In our recent webinar, I shared a hands-on example to demonstrate how QInsights helps turn raw qualitative data into meaningful insights.

I analysed 10 transcribed YouTube videos in which PhD students—or recent graduates—reflect on their journey and offer survival tips. To give you an idea of how long it took me from idea to first results, here’s the timeline:

The evening before the webinar, I was still thinking about what project to present. I landed on the PhD journey theme, collected the data, and prepared it for analysis. By Tuesday midday (with a few hours of sleep in between 😉), I already had a good sense of the data and some visualised patterns to show.

Here’s what I did:

Step 1: Ran three Theme Analyses to identify recurring topics across the transcripts.

The image below shows the themes generated across three analysis runs. Each colour represents a different run. You’ll notice that many themes overlap—though their titles may be phrased slightly differently. Some themes appear in all three runs, while others show up only once or twice. This visual gives you a sense of how consistent patterns emerge and how QInsights allows for nuanced exploration from multiple angles.

Exploratory themes after three runs

Step 2: Identified the themes I wanted to explore further. These were:

  • Building effectice research practice

  • Self-reliacne and proactive engagement

  • The role of communtiy and collaboration

  • Navigating supervisor relationships

  • Maintaining work-life balance

  • Mental and physcial well-being during the PhD

Step 3: Used Conversational Analysis to dive deeper—asking follow-up questions and comparing speakers’ views.

Following the CA to the Power of AI approach, I first developed a set of guiding questions for each of the themes I wanted to explore in more depth. For example, the questions I used to further investigate the theme "Building Effective Research Practices" were:

  1. What advice do speakers give on establishing effective daily or weekly routines to manage PhD responsibilities?

  2. How do speakers describe their approach to managing time and avoiding overcommitment during the PhD?

  3. What tools or habits do speakers recommend for staying organized and keeping track of research progress?

  4. How do speakers frame the importance of setting boundaries between work and personal life during the PhD?

In QInsights it looked like this:

Conversational Analysis in QInsights

With each topic I also explored potential differences by gender or subject of study and asked Q to prepare a comparative table:

Exploring gender differences

Step 3: Asking Interpretive Questions

With each topic, I gained deeper insights into the data. This allowed me to move beyond surface-level patterns and start asking more interpretive questions to explore conceptual links across themes.

One of the hypotheses that emerged was the idea that “building and maintaining motivation” might be the central theme around which all others revolve. To explore this, I asked QInsights the following:

In different chats, I’ve discussed topics like “1. Building effective research practices,” “3. Mental and physical well-being,” “4. Maintaining work-life balance,” “5. Navigating supervisor relationships,” and “6. The role of community and collaboration.”
All of these seem to connect back to the idea of motivation. Could it be that “building and maintaining motivation” is the core category around which the others cluster?

----

EXERCISE GOAL » Please reproduce the part of the QInsights walkthrough from "Step 3: Asking" up to and including "the others cluster?". The records after this point are separate material and have no connection to the QInsights walkthrough above.

----

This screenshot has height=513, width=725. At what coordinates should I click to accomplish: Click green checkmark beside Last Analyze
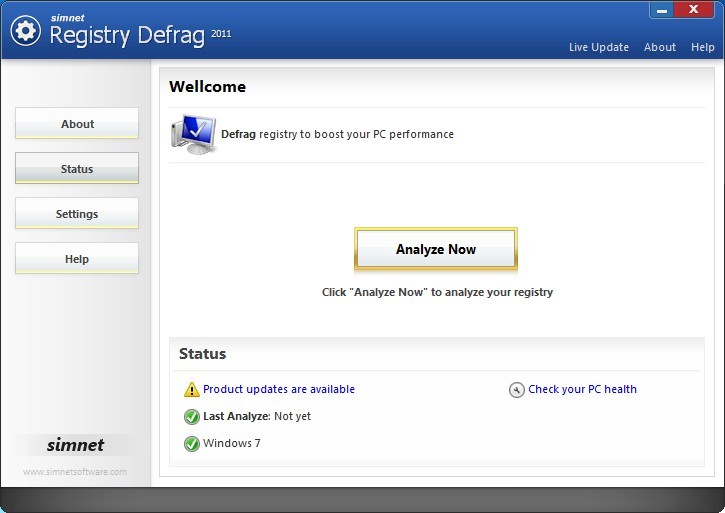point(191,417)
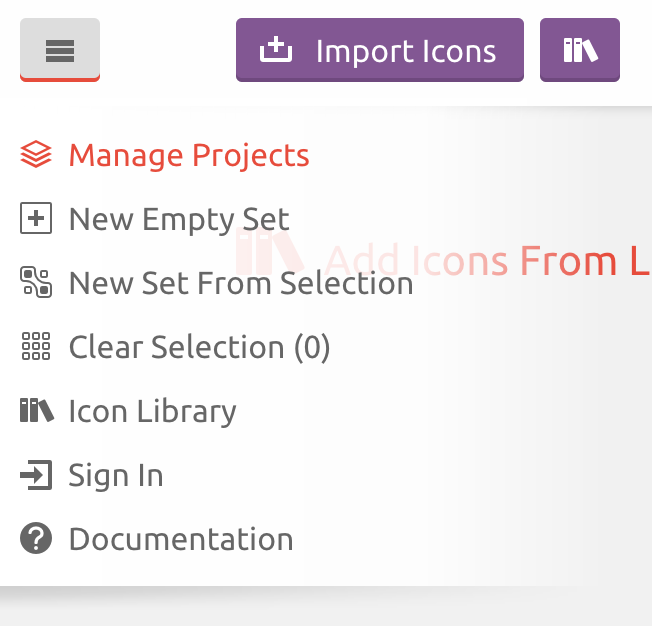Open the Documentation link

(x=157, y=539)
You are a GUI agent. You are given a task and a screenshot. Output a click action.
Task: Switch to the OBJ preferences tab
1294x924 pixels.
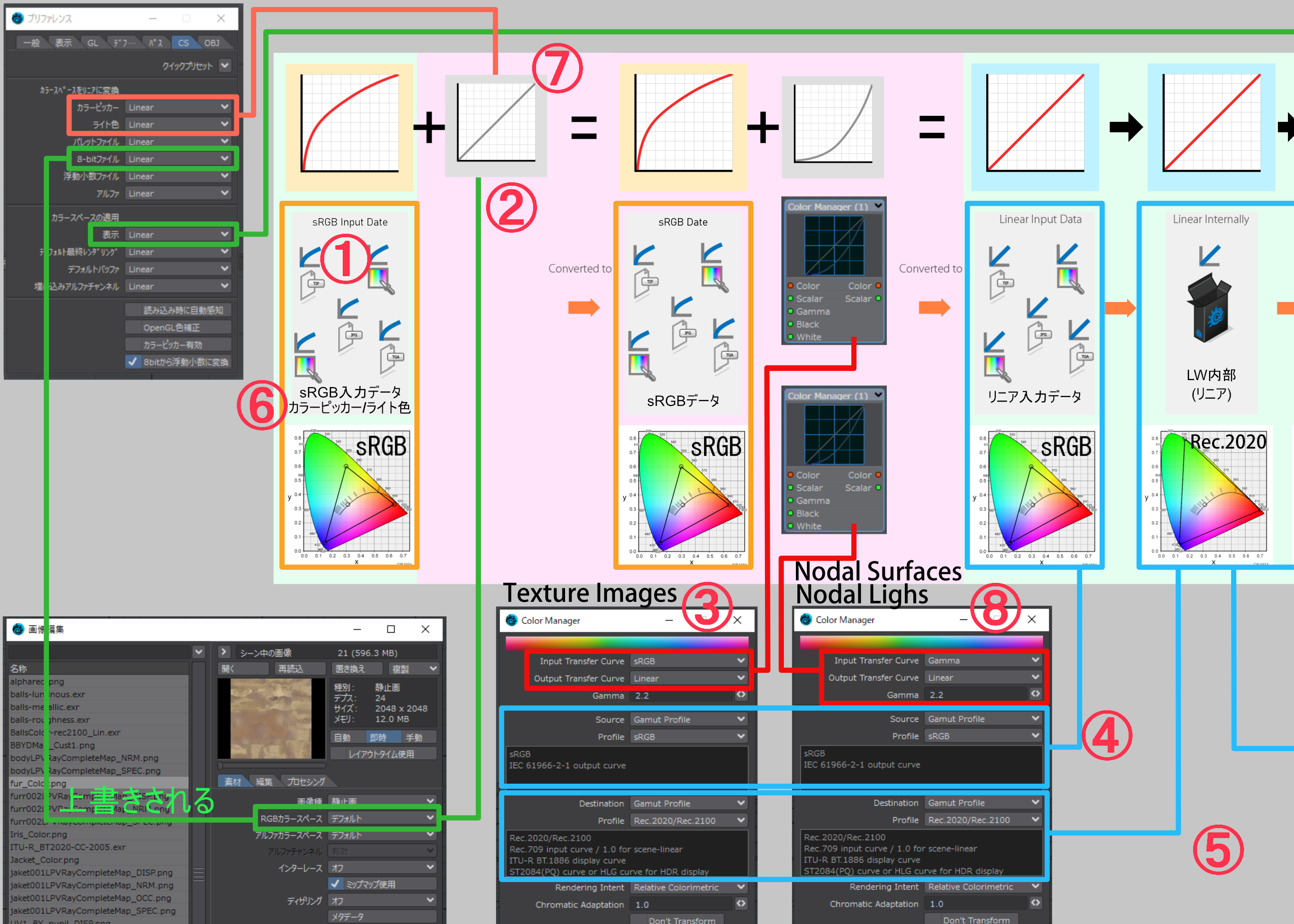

----

ANSWER FOR THIS EXERCISE »
Step 3: Asking Interpretive Questions

With each topic, I gained deeper insights into the data. This allowed me to move beyond surface-level patterns and start asking more interpretive questions to explore conceptual links across themes.

One of the hypotheses that emerged was the idea that “building and maintaining motivation” might be the central theme around which all others revolve. To explore this, I asked QInsights the following:

In different chats, I’ve discussed topics like “1. Building effective research practices,” “3. Mental and physical well-being,” “4. Maintaining work-life balance,” “5. Navigating supervisor relationships,” and “6. The role of community and collaboration.”
All of these seem to connect back to the idea of motivation. Could it be that “building and maintaining motivation” is the core category around which the others cluster?